A blind female Ethiopian lawyer has been named a joint winner of the 2017 Right Livelihood Award, also known as Sweden’s alternative Nobel Prize.
The 35-year-old human rights lawyer Yetnebersh Nigussie was on Tuesday awarded 3 million Swedish crowns ($374,000) which will be shared among the three joint winners.
“I really want to see a world where nobody is discriminated because of his or her disability or any other status,” she told the Thompson Reuters Foundation.
“I started my fight, not by telling people, but showing people that I’m able to contribute. I have one disability but I have 99 abilities,” she added.
Yetnebersh Nigussie went blind at the age of five and was considered unfit in the community. Her parents enrolled her at the Catholic boarding school for girls with disabilities in the capital Addis Ababa where her life changed for the better, she narrated.
Nigussie, who is also a senior advisor at a charity that promotes disability rights said education was her turning point in her life and she pushed to make a difference.

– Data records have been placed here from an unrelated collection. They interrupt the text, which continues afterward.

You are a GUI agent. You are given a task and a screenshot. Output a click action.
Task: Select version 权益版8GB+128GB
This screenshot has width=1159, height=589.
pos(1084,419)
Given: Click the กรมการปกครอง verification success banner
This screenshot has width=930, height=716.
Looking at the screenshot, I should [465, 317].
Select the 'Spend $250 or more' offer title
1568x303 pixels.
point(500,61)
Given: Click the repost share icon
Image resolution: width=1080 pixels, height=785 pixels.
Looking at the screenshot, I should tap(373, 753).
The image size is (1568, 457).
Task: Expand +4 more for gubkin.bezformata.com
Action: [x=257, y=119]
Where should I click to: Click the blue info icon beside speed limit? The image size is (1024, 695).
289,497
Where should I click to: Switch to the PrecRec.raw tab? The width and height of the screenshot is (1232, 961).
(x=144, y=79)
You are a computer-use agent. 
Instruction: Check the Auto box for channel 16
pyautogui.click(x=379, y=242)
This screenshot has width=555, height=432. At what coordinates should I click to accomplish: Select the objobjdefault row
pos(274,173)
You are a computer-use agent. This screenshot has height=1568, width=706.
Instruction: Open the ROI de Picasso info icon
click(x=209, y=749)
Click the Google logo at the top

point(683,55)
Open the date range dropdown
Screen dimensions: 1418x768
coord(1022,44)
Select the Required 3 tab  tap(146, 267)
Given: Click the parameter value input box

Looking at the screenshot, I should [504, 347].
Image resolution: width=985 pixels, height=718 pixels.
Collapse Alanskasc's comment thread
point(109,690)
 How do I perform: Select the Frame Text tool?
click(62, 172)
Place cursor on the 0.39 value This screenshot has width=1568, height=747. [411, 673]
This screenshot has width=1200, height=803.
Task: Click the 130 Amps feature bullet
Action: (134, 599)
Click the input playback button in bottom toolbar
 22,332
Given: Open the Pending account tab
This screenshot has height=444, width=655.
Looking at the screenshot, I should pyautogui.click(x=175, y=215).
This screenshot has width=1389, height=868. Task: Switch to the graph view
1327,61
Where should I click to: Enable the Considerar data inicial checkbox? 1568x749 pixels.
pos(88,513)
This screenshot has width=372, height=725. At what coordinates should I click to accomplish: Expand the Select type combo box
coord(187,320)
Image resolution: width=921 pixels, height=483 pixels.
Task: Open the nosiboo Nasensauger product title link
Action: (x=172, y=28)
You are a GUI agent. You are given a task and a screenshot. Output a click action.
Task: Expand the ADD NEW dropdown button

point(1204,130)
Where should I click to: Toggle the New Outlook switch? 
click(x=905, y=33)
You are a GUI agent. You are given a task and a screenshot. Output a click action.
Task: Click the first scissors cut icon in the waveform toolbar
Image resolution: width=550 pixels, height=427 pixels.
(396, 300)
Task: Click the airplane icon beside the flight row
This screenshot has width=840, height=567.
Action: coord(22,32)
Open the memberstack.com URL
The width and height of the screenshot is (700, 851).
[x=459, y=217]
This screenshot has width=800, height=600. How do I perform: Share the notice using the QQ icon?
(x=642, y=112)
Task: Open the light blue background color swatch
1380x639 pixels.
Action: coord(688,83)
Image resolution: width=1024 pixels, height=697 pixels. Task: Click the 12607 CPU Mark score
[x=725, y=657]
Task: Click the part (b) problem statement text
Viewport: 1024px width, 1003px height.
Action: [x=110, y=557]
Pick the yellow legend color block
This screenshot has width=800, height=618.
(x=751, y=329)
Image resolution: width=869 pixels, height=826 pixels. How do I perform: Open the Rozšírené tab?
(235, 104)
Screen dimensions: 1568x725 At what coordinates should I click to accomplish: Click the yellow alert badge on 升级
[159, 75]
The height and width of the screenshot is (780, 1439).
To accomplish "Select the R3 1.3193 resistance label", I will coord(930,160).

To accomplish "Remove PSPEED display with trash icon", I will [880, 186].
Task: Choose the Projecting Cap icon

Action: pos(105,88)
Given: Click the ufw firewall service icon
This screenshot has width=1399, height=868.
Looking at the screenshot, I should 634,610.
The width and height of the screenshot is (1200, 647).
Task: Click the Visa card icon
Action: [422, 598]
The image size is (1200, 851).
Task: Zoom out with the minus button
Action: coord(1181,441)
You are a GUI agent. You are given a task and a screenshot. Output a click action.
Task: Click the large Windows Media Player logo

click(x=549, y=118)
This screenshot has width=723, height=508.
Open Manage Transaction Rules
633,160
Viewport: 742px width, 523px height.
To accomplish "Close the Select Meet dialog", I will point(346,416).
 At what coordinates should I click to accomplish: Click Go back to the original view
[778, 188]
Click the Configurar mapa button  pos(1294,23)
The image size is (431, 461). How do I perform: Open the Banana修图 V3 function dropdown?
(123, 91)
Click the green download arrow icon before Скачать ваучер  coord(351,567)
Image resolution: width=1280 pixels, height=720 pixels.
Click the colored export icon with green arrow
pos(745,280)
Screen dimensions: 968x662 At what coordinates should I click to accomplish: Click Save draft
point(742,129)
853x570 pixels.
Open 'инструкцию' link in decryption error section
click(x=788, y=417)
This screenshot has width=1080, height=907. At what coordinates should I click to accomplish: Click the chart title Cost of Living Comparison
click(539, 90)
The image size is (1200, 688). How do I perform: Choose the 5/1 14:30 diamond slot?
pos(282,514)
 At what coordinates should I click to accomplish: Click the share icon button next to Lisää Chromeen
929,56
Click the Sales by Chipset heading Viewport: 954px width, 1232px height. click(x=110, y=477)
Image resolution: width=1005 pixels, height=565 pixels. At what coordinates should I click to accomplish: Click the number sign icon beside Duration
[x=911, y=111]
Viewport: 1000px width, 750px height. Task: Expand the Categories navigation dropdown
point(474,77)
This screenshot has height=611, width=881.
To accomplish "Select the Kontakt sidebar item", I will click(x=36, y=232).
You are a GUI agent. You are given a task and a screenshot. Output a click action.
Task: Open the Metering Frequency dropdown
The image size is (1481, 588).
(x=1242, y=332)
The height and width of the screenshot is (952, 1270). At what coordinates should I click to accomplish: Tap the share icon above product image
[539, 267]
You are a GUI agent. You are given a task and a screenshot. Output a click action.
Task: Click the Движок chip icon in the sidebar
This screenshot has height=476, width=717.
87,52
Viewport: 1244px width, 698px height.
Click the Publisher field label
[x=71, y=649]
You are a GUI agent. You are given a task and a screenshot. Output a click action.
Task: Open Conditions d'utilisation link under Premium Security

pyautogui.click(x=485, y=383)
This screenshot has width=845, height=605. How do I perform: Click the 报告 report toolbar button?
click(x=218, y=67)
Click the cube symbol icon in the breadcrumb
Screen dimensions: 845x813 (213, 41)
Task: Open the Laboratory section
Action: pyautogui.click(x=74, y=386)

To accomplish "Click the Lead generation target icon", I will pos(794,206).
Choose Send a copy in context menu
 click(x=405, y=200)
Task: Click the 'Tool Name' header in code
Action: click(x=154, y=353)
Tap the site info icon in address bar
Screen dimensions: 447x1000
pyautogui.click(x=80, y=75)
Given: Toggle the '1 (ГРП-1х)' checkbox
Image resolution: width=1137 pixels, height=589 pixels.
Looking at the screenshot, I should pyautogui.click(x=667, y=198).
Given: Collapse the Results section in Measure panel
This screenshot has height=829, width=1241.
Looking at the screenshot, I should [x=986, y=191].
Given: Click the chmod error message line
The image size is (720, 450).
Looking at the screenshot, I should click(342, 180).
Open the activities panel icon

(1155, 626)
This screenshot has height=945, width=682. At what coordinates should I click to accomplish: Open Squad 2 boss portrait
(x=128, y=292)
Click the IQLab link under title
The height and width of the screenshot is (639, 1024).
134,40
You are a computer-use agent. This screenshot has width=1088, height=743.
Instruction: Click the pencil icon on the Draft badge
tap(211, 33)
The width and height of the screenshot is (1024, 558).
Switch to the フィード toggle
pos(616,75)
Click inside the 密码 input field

She was one of three women to study law at Addis Ababa University in 2002 and she had to transcribe audio recordings of her legal books into braille throughout of her five-year degree.
“I was lucky to be educated. Education was a turning point that changed my blindness into an opportunity,” she said.
Yetnebersh Nigussie is among the first three blind women who went to law school and she helped establish the Center for Students with Disabilities at the Addis Ababa University and the Ethiopian Center for Disability and Development (ECDD).
She has won several awards and she says the Right Livelihood Award is her biggest so far. Nigussie is married with two daughters.
She won the joint prize with Colin Gonsalves, an Indian human rights lawyer, and female journalist Khadija Ismayilova for revealing government corruption in Azerbaijan.